Emergent chiral spin ordering and anomalous Hall effect of kagome lattice at 1/3 filling

TL;DR

This paper investigates the emergence of chiral spin order and the quantum anomalous Hall effect in strongly correlated kagome lattice systems at 1/3 filling, revealing new metallic and topological phases driven by interactions and spin-orbit coupling.

Contribution

It introduces new pinned metallic states and demonstrates how spin-orbit coupling induces Chern insulating phases with chiral spin order in kagome lattices.

Findings

Discovery of 1(2)-pinned metallic states in strongly interacting kagome systems.

Identification of a wide Chern insulating phase with chiral spin order due to spin-orbit coupling.

Prediction of quantum anomalous Hall effect arising from scalar spin chirality.

Abstract

The study of electronic and magnetic properties of kagome lattice has been an active research area searching for topological phases of matters.

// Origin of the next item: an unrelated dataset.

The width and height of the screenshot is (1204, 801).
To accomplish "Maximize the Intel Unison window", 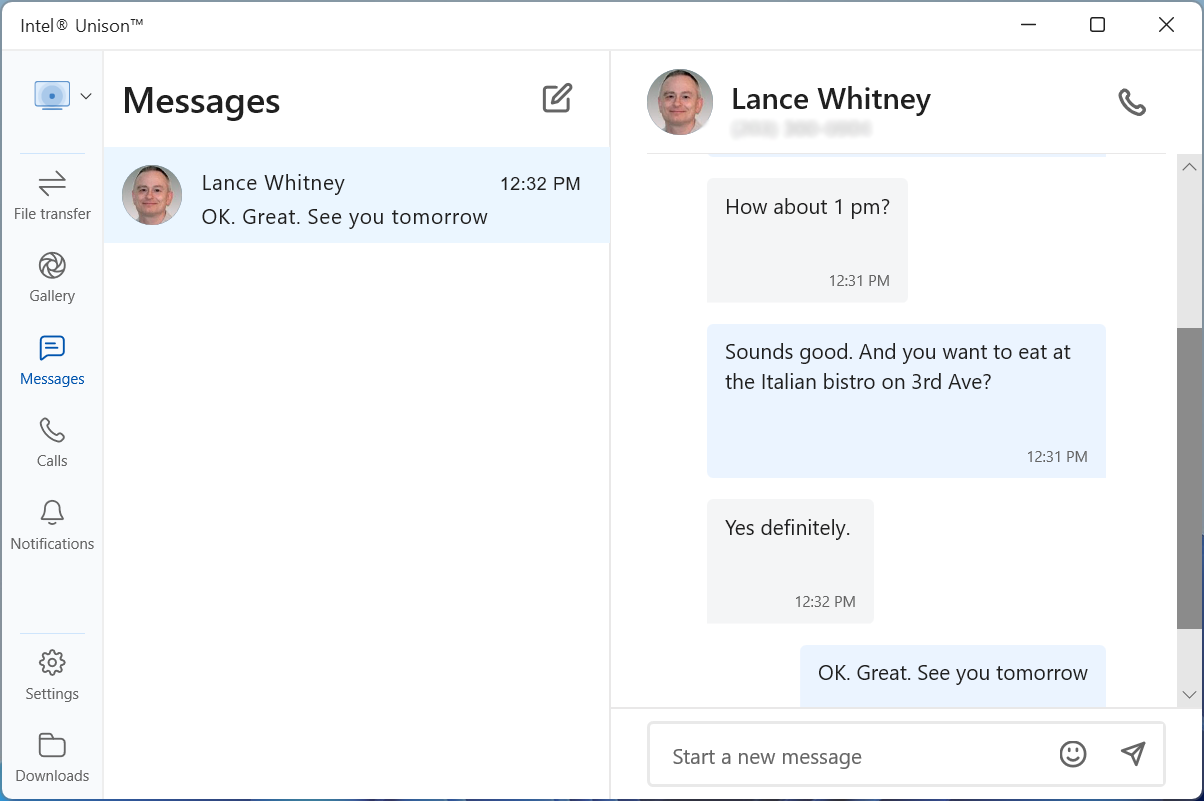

In particular, the kagome system with transition metal stannides and etc exhibit interesting anomalous Hall effects driven by ferromagnetic or non-collinear magnetic ordering. In this paper, motivated by these pioneer works, we study strongly correlated spin-orbit coupled electrons in kagome lattice at 1/3 filling. Using both Hartree-Fock approach and effective model analysis, we report quantum phase transitions accompanied with distinct charge and magnetic ordered phases. Especially, for strongly interacting limit, we discover new types of 1(2)-pinned metallic states which are understood by effective localized electron models. Furthermore, when spin-orbit coupling is present, it turns out that such pinned metallic states open a wide region of Chern insulating phase with chiral spin ordering. Thus, quantum anomalous Hall effect is expected with emergent scalar spin chirality. Our theory provides a theoretical platform of strongly interacting kagome metal which is applicable to transition metal stannides.